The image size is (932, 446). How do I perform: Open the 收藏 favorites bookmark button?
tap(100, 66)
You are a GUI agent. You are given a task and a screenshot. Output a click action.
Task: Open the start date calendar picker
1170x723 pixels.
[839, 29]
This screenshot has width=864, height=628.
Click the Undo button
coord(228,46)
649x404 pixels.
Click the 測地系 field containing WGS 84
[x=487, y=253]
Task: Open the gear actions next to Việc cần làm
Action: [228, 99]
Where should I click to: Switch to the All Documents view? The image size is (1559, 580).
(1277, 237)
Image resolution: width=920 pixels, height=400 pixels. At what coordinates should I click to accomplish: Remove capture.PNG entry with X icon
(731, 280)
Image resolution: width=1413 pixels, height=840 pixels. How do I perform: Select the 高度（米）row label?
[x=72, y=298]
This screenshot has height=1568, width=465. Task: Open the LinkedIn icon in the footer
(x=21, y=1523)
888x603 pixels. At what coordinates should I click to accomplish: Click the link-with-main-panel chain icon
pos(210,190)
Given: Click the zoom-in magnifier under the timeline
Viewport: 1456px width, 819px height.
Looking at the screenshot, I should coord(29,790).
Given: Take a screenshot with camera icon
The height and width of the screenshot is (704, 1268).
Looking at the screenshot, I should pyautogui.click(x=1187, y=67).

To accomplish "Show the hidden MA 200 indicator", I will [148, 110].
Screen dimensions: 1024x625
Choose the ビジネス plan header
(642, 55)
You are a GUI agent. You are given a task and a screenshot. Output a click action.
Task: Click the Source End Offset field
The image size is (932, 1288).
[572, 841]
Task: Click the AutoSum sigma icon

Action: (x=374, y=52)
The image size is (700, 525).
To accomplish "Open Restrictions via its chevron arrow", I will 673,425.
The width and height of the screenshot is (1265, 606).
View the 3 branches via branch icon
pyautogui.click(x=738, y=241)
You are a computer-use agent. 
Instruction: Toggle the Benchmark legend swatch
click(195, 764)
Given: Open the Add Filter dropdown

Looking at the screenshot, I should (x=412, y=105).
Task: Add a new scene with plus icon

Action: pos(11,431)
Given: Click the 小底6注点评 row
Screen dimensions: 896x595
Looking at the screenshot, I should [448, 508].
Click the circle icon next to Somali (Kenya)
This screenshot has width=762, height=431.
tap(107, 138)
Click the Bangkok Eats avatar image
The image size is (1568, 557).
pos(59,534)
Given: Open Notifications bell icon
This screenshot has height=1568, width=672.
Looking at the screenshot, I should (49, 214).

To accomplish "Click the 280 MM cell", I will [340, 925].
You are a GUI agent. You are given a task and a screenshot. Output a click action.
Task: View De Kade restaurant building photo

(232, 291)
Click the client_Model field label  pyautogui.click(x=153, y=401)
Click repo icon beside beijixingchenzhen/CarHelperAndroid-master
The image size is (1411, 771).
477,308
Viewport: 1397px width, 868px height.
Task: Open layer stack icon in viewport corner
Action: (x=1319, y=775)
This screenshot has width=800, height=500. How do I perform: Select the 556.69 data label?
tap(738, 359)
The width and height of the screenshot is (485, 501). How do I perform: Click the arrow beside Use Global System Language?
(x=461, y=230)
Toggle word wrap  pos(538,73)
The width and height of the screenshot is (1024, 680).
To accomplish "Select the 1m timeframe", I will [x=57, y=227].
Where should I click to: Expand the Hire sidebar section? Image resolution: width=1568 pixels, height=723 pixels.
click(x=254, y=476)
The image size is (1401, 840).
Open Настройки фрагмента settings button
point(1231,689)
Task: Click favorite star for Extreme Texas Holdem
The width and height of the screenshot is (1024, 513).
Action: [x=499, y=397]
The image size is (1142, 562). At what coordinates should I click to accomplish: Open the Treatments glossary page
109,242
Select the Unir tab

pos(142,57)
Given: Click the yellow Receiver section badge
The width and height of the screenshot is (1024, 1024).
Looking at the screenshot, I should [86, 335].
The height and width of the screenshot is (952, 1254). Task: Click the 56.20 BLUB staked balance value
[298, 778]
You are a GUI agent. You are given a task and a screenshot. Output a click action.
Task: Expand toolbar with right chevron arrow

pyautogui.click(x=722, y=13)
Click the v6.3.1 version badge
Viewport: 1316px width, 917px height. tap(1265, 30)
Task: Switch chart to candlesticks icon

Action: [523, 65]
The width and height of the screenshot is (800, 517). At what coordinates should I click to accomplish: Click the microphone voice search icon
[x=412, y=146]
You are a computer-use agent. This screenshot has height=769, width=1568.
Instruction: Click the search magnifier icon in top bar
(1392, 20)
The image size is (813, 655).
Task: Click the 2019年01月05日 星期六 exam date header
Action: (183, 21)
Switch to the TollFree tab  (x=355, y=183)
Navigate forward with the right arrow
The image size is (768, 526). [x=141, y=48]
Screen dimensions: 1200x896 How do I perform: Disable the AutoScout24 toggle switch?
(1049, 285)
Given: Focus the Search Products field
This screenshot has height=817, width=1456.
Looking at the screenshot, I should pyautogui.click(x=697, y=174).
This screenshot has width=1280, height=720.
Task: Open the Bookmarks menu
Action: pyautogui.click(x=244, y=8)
☆ ☆ ☆ ☆ ☆
Find where the line with "1170x723 pixels." sits in the material above, then copy exactly from it through the line with "Given: Click the 小底6注点评 row". Add no other line.

* **RESPONSE**:
1170x723 pixels.
[839, 29]
This screenshot has width=864, height=628.
Click the Undo button
coord(228,46)
649x404 pixels.
Click the 測地系 field containing WGS 84
[x=487, y=253]
Task: Open the gear actions next to Việc cần làm
Action: [228, 99]
Where should I click to: Switch to the All Documents view? The image size is (1559, 580).
(1277, 237)
Image resolution: width=920 pixels, height=400 pixels. At what coordinates should I click to accomplish: Remove capture.PNG entry with X icon
(731, 280)
Image resolution: width=1413 pixels, height=840 pixels. How do I perform: Select the 高度（米）row label?
[x=72, y=298]
This screenshot has height=1568, width=465. Task: Open the LinkedIn icon in the footer
(x=21, y=1523)
888x603 pixels. At what coordinates should I click to accomplish: Click the link-with-main-panel chain icon
pos(210,190)
Given: Click the zoom-in magnifier under the timeline
Viewport: 1456px width, 819px height.
Looking at the screenshot, I should coord(29,790).
Given: Take a screenshot with camera icon
The height and width of the screenshot is (704, 1268).
Looking at the screenshot, I should pyautogui.click(x=1187, y=67).

To accomplish "Show the hidden MA 200 indicator", I will [148, 110].
Screen dimensions: 1024x625
Choose the ビジネス plan header
(642, 55)
You are a GUI agent. You are given a task and a screenshot. Output a click action.
Task: Click the Source End Offset field
The image size is (932, 1288).
[572, 841]
Task: Click the AutoSum sigma icon

Action: (x=374, y=52)
The image size is (700, 525).
To accomplish "Open Restrictions via its chevron arrow", I will 673,425.
The width and height of the screenshot is (1265, 606).
View the 3 branches via branch icon
pyautogui.click(x=738, y=241)
You are a computer-use agent. 
Instruction: Toggle the Benchmark legend swatch
click(195, 764)
Given: Open the Add Filter dropdown

Looking at the screenshot, I should (x=412, y=105).
Task: Add a new scene with plus icon

Action: pos(11,431)
Given: Click the 小底6注点评 row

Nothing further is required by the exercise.